On y introduirait, en revanche, des idées empruntées aux partisans du féminisme, de l’homosexualité, du multiculturalisme et de l’écologisme. Il était bien difficile, concédait A. Sokal, de prévoir ce qui serait le nouvel « arbre de la science ». Dans sa conclusion, il risquait pourtant cette prédiction : la théorie du chaos, puisqu’elle jetait de la lumière « sur le mystérieux phénomène de la non-linéarité, aurait une place centrale dans toutes les mathématiques futures ».

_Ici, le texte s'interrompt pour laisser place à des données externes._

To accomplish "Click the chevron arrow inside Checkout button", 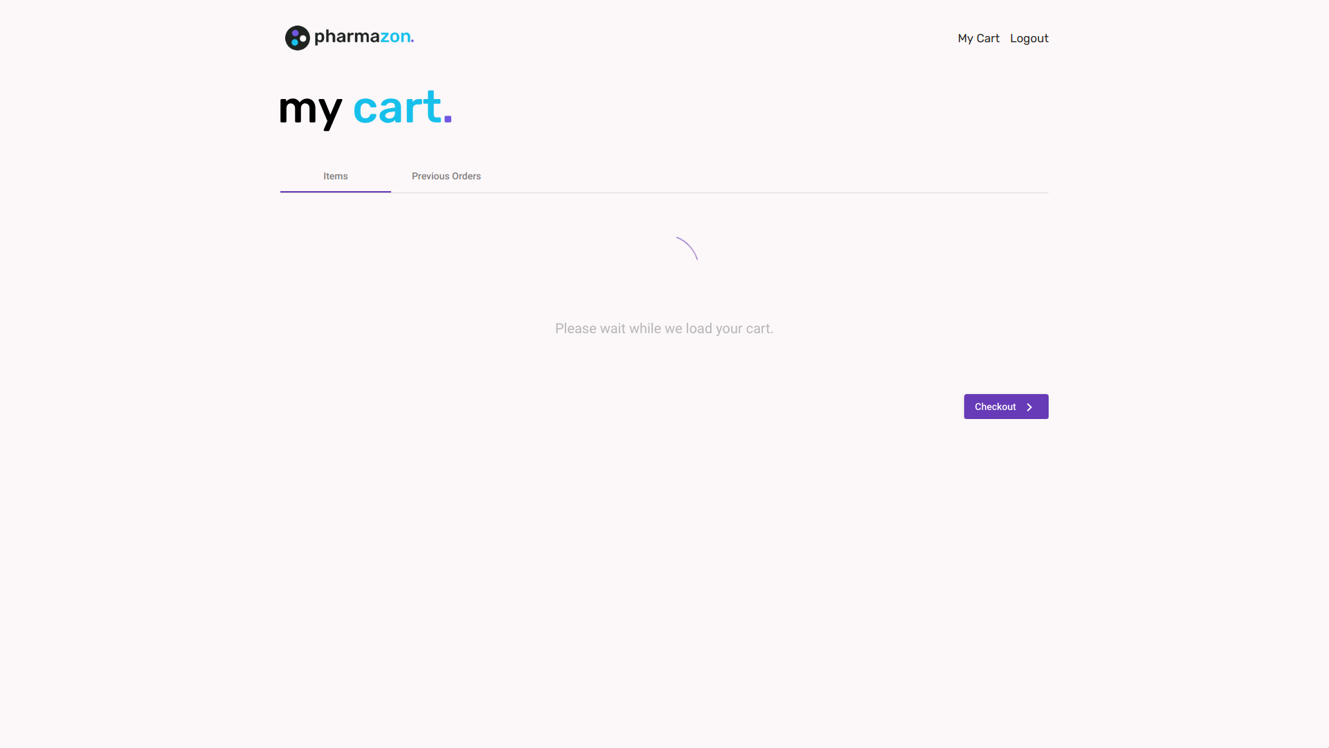I will point(1029,407).
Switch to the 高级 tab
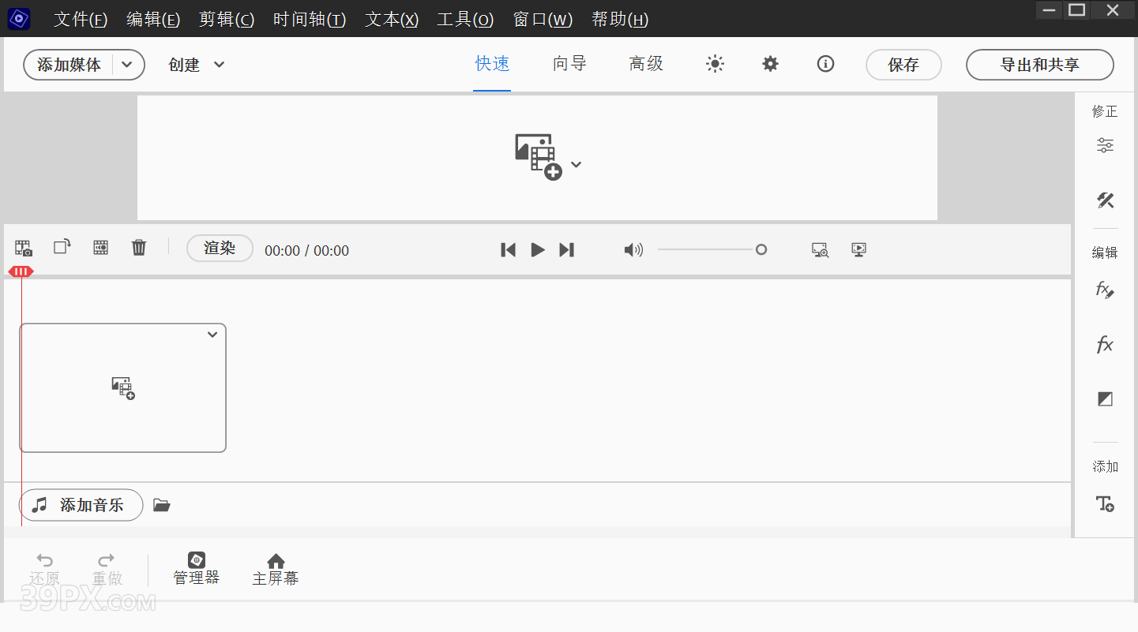The width and height of the screenshot is (1138, 632). 646,64
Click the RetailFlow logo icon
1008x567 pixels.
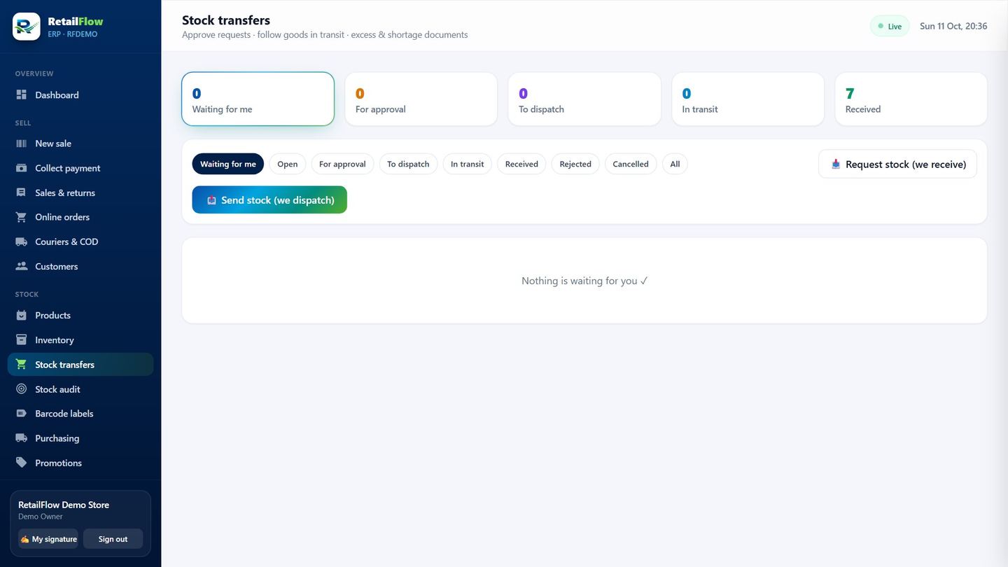[27, 27]
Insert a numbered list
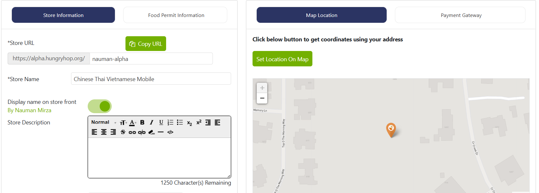 click(x=170, y=122)
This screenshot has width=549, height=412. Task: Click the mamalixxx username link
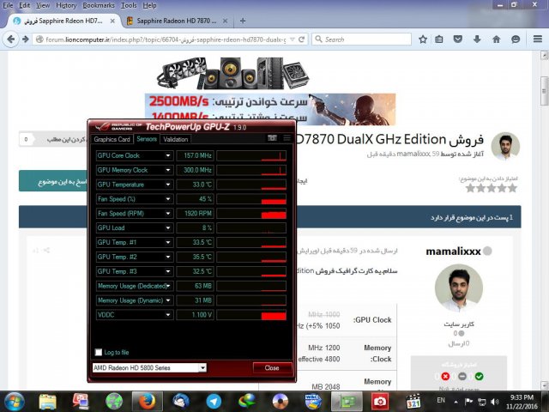click(453, 251)
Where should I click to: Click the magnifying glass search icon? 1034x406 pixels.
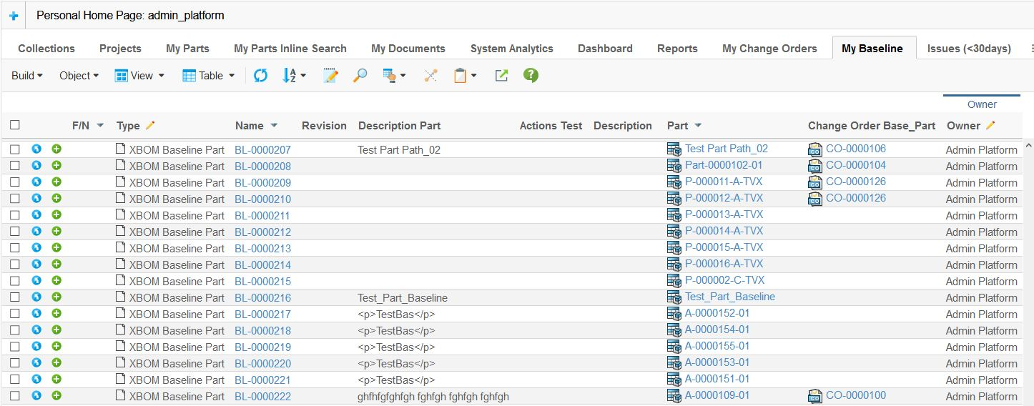pos(360,75)
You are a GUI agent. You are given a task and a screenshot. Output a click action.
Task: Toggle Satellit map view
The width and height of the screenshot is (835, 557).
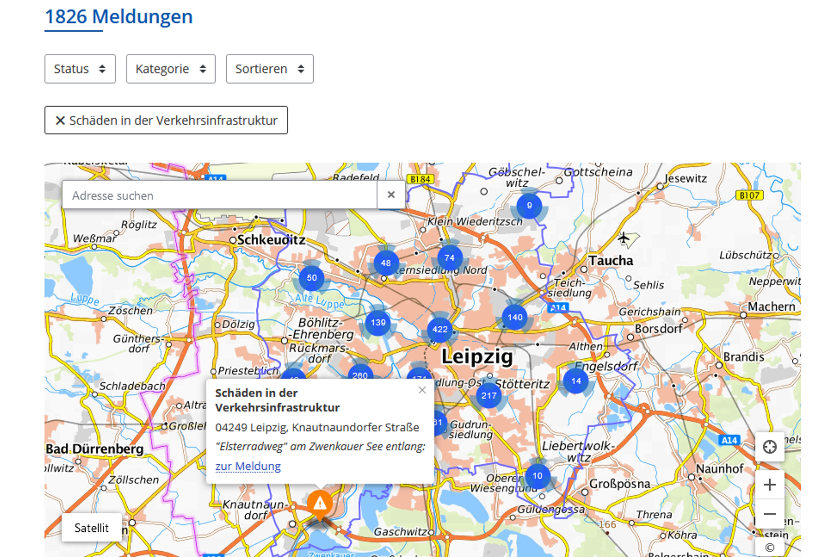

Afin d’étayer ses dires, A. Sokal invoquait d’une part, la gravité quantique, « cette nouvelle branche de la physique où sont à la fois synthétisées et dépassées la mécanique quantique de Heisenberg et la relativité générale d’Einstein ». Il citait, d’autre part, une kyrielle d’intellectuels pratiquant la philosophie, la sociologie des sciences ou les cultural studies (une réflexion de type humaniste sur les grands problèmes socio-culturels). Adoptant leur langage, A. Sokal procédait à une vaste « déconstruction » de la pensée scientifique, c’est-à-dire à une remise en question radicale des connaissances les mieux établies. Non sans habileté littéraire, il écrivait par exemple :

« Aussi le groupe d’invariance infini-dimensionnel érode-t-il la distinction entre observateur et observé : le pi d’Euclide et le G de Newton, jadis considérés comme constants et universels, sont maintenant perçus dans leur inéluctable historicité. »

Ou encore, imperturbablement, il proposait ce critère « épistémologique » :

« Les quantités ou les objets qui sont en principe inobservables – tels que les points de l’espace-temps, les positions exactes des particules, ou les quarks et les gluons – ne devraient pas être introduits dans la théorie. »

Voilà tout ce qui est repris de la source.